Reversing the negative effect of adenosine A1 receptor-targeted immunometabolism modulation on melanoma by a co-delivery nanomedicine for self-activation of anti-PD-L1 DNAzyme

The metabolite adenosine plays critical roles in tumor progression, metastasis and chemoresistance, and the adenosine pathway has been regarded as an important therapeutic target in cancer. Here, we found that adenosine A1 receptor (ADORA1) was overexpressed in melanoma tissue and had a positive association with tumor malignance and advancement from clinical patient samples. The inhibition of ADORA1 could damage melanoma cells with high specificity and induce tumor cells immunogenic cell death (ICD), while PD-L1 was also elevated significantly at cell surface after treatment, indicating a negative effect on tumor immunotherapy.

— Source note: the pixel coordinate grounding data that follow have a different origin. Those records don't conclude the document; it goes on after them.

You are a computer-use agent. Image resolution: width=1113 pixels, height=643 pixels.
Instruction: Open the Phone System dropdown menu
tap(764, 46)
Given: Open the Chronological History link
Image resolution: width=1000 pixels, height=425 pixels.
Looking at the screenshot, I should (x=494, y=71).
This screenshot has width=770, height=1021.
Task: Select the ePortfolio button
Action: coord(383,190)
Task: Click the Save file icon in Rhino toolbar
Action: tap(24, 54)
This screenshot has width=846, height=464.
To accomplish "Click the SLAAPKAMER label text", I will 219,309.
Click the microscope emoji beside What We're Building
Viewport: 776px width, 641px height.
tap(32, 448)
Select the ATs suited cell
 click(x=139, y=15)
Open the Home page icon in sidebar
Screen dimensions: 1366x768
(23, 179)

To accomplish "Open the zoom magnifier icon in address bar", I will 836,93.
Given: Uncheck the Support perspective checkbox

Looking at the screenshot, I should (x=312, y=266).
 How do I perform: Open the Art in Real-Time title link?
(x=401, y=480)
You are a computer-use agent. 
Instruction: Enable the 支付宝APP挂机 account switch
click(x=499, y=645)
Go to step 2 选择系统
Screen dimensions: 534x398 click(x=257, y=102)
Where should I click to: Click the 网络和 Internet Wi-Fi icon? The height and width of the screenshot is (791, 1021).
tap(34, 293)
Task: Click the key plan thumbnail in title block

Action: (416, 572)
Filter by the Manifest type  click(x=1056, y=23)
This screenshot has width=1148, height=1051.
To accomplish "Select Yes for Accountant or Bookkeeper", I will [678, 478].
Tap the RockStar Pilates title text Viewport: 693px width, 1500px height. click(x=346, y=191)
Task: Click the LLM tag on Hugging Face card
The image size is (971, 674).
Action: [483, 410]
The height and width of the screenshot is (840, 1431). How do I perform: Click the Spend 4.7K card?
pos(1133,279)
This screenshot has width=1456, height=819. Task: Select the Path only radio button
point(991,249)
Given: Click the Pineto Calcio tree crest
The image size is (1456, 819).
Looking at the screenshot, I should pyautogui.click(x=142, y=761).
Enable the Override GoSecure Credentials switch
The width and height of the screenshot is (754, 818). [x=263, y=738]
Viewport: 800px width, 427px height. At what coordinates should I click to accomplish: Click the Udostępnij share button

To compensate this drawback, we designed and fabricated a hybrid nanomedicine with DPCPX (an ADORA1 inhibitor) loaded PLGA core and metal-organic framework (MOF) shell via Fe3+/Mn2+-tannic acid (TA) coordination for anti-PD-L1 DNAzyme (Dz) encapsulation. The nanosystem was not only a carrier to co-deliver DPCPX and Dz, but also a metal reservoir to release Mn2+ for self-activation of the metal-dependent Dz for PD-L1 mRNA cleavage. As a result, a co-inhibition of ADORA1 and PD-L1 was realized to strengthen the ICD immune response, thus promoting dendritic cell (DC) maturation, CD8+ T lymphocyte infiltration and activation, and memory T cells production for enhanced immunotherapy. Such combinatorial therapy could effectively control both primary and distal tumor growth with full biocompatibility. This study provides a novel strategy to induce tumor selective ICD, and highlights the benefits of combining ADORA1 inhibitor with PD-L1 blockage via self-active nanomedicine to enhance the melanoma immunotherapy.